■ TAREFAS OBRIGATÓRIAS
(1) Transcreva, do texto sobre o impeachment, o trecho que vai de "Mas sempre houve" até "perderia apoio popular.", inclusive.
(2) Enumere, conforme a frase iniciada por "Ficaria isolado" no texto sobre o impeachment, tudo o que aconteceria ao presidente.
____ TRECHO DO DOCUMENTO
Rodrigo Maia tem sido muito cobrado por não dar andamento aos pedidos de impeachment, mas todos os líderes oposicionistas deveriam ser igualmente cobrados. Aceitar o impeachment agora, sem uma articulação que garanta sua aprovação, seria um vexame que fortaleceria o bolsonarismo. Era para os líderes partidários de oposição estarem à frente de uma campanha nacional pelo impeachment desde os primeiros sinais de que o presidente desrespeita sistematicamente a Constituição.
Mas sempre houve um consenso silencioso entre essas lideranças de que o ideal seria deixar Bolsonaro sangrar, perder popularidade e, assim, ficaria mais fácil derrotá-lo em 2022. Ficaria isolado com os radicais, veria a crise econômica se aprofundar e perderia apoio popular.
Milhares de mortes não estão sendo evitadas por culpa de um presidente que se recusa a guiar-se pela ciência.
________
____ ITENS FORNECIDOS
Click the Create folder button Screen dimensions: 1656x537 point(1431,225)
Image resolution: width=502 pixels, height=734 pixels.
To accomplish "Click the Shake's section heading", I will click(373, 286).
________
____ ITENS FORNECIDOS
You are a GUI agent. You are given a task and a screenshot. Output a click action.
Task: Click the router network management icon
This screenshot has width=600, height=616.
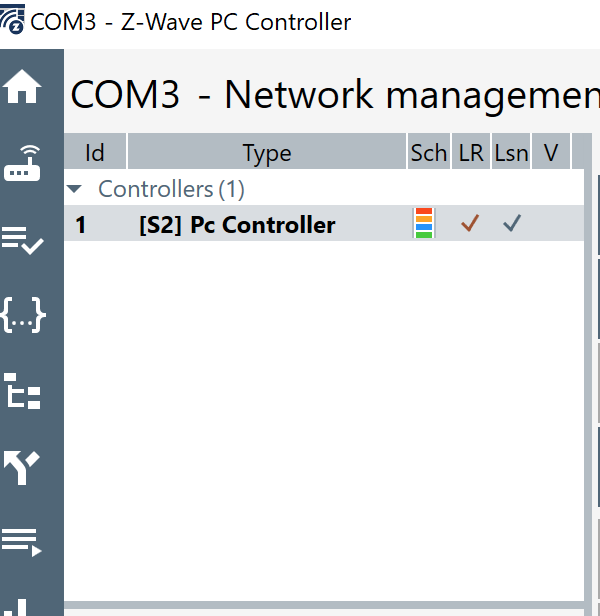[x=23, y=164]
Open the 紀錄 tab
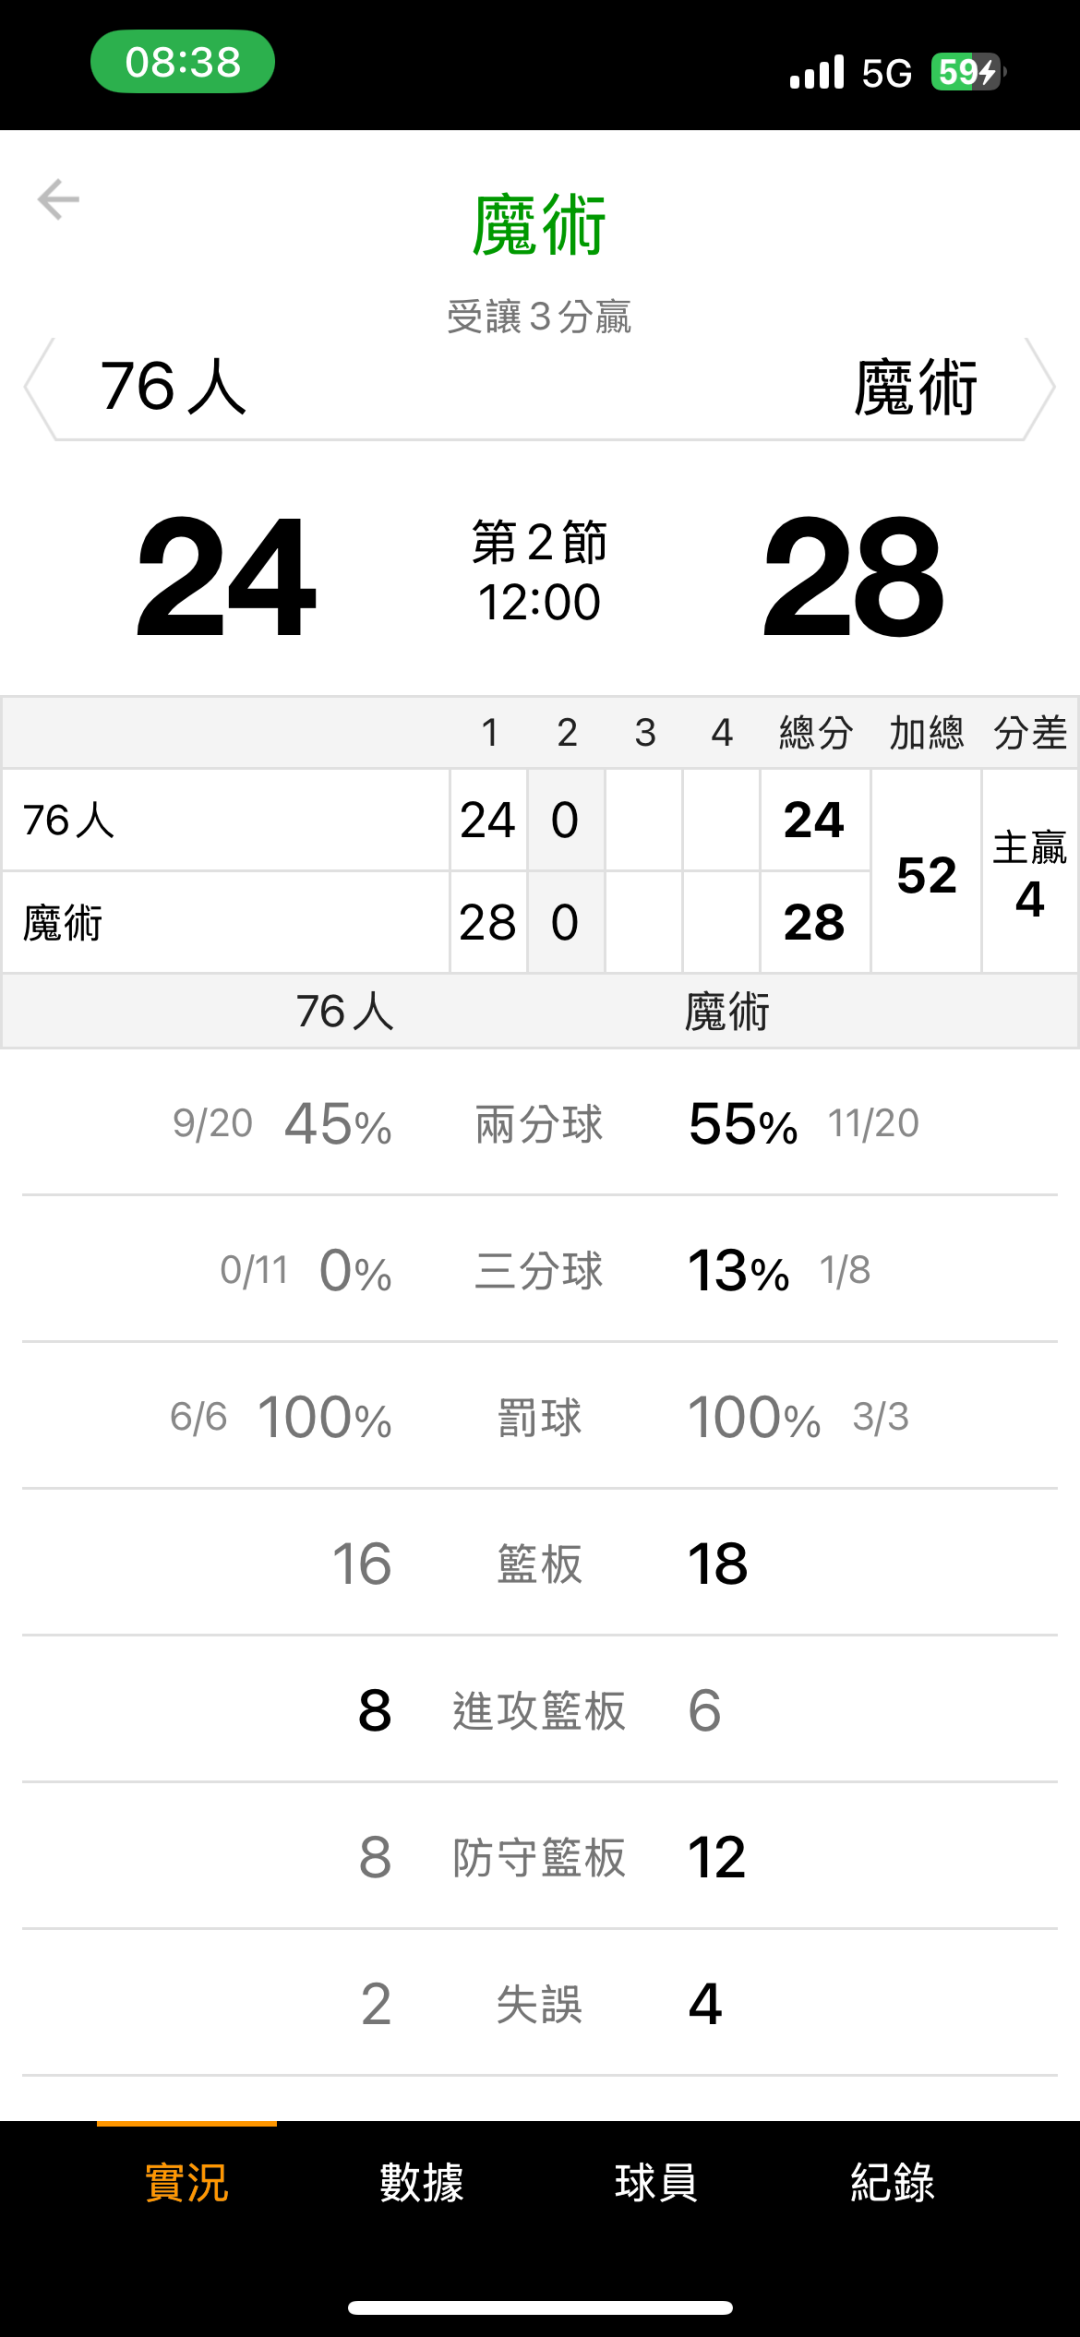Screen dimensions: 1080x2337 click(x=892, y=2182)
________
____ ITENS FORNECIDOS
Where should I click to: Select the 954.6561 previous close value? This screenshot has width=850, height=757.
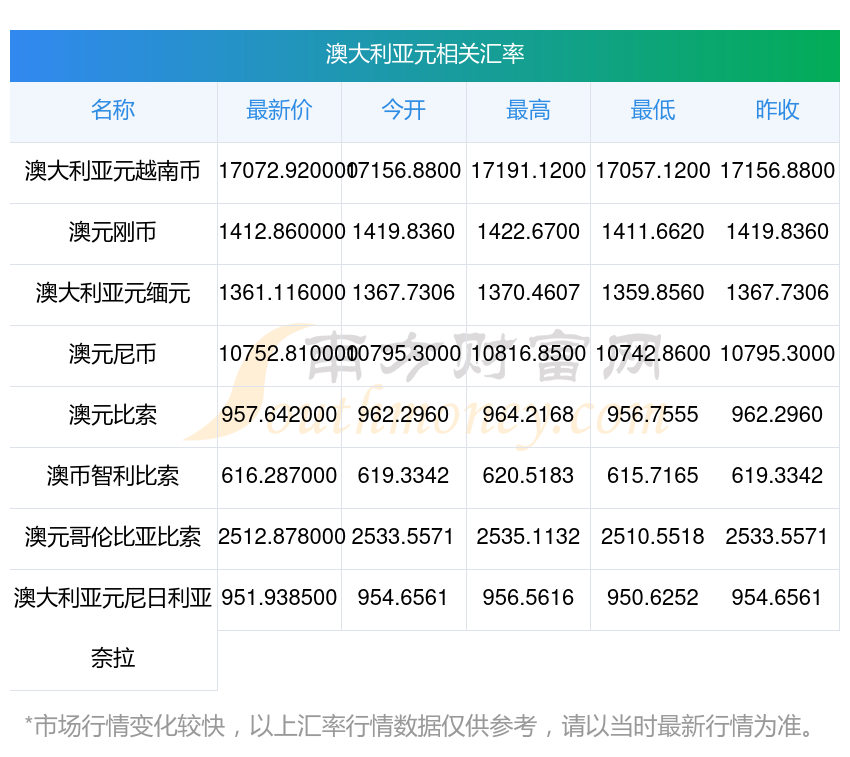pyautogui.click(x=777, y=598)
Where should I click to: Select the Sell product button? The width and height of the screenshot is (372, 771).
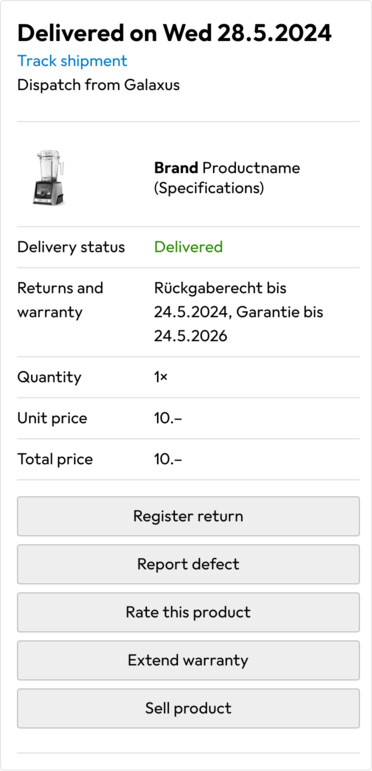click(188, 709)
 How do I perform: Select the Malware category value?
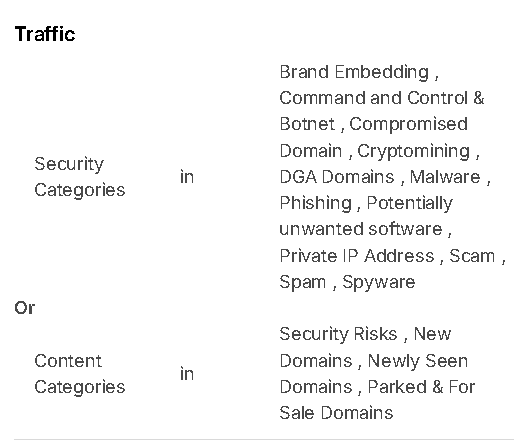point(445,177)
________
■ SOLUÇÕES DOS PROBLEMAS
(1)
Mas sempre houve um consenso silencioso entre essas lideranças de que o ideal seria deixar Bolsonaro sangrar, perder popularidade e, assim, ficaria mais fácil derrotá-lo em 2022. Ficaria isolado com os radicais, veria a crise econômica se aprofundar e perderia apoio popular.

(2)
- Ficaria isolado com os radicais.
- Veria a crise econômica se aprofundar.
- Perderia apoio popular.